Когда-то я столкнулся лбами с одним парнем, у которого, казалось бы ВСЁ КОНЧЕНО. Он был раздавлен как тухлая картофелина и рыдал так громко, что даже меня чуть на слезу не пробило. От него пасло диким перегаром, потными ногами и блевотиной. Он был отвратителен и прекрасен одновременно. Это был человек, который не стеснялся и не ЛГАЛ. Именно так все и должно было кончится, и он об этом прекрасно знал.
ЭТО НЕВЕРОЯТНО.
Он просто был убит.
Потому что говорил чистую правду, а в ответ на него клали жирные целюлитные задницы и ржали над его честностью. Унижали и больно ранили неокрепший чистый разум, пытающийся поменять хоть часть этого города: безуспешно. Наверное, на душе у него было погано, однако он улыбался, потому что знал: извращение правит нами с самого рождения. Он не врал и просто знал об этом, в то время как другие старательно скрывали своё животное начало в засаленных бошках.
Пару раз он сорвался.
Завалился ко мне домой на ночь глядя и поставил на стол пузырь. Мы выпивали ночь напролет и он плакал. Много-много плакал, до тех пор, пока не отрубился. В его словах не было никакого смысла, я не понимал его. Он свихнулся, пытаясь помочь и сейчас выглядел крайне уныло.

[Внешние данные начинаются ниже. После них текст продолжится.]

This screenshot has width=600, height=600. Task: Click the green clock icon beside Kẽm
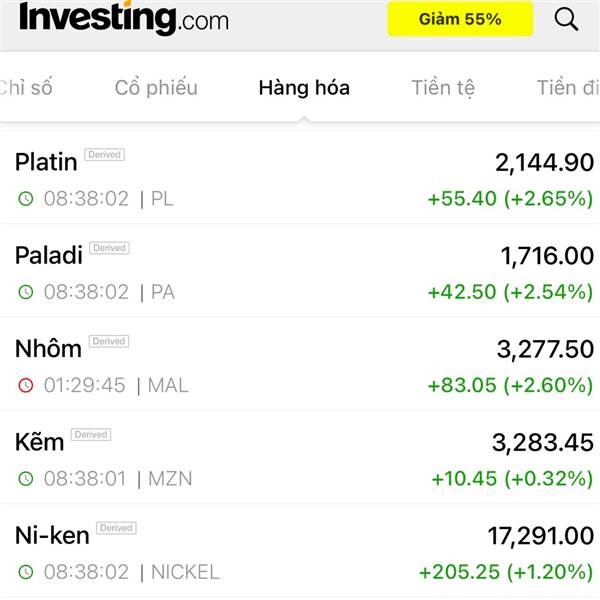point(26,479)
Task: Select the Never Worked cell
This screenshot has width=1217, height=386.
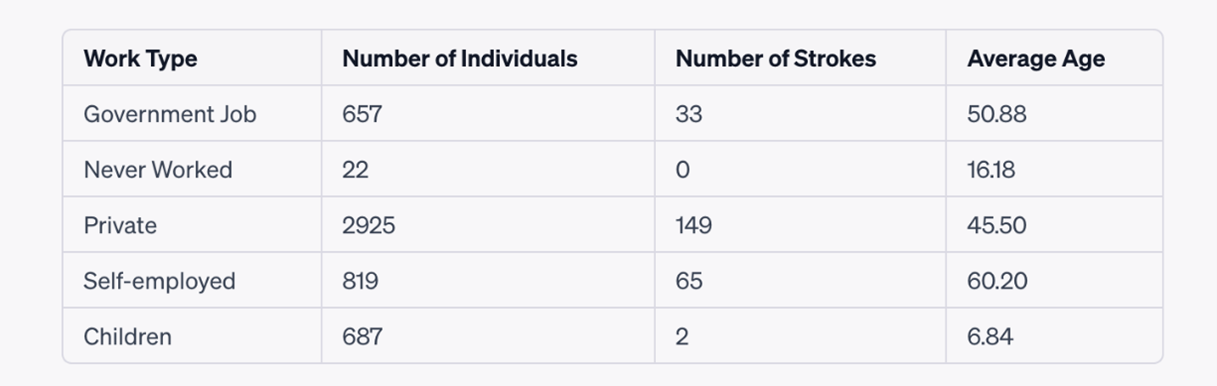Action: point(158,170)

Нашествия повторялись ночь за ночью, мы пили как проклятые и я выслушивал все говно, которое он хранил в себе с самого детства. Когда он только начинал плакать, его узкие подсохшие губы вовсе выпрямлялись в тонкую прямую линию, брови по-дурацки хмурились, изгибаясь галочками, а глаза поднимались к потолку. Вылитый образ на иконе. Только без тернового венка и общего признания.
Иисус, которого никто не любил.
Когда вся грязь, что копилась в нём годами всплыла на поверхность унылого бетонного города, он обмяк окончательно и подсел на иглу. Перестал навещать меня понурыми вечерами и ночами.
Теперь он делился правдой с видением в четырех стенах обосраного клубного толчка. Торчал он плотно и навсегда. И мне искренне жаль, что мы все так и не поняли друг друга. У каждого из нас была своя «правда», но так или иначе: все мы со своей ПРАВДОЙ кончим в тех же усраных четырех стенах, только в других обстоятельствах. И никакие истины здесь не нужны.
Добро пожаловать, очередная статуя Пасхи с трещиной во лбу.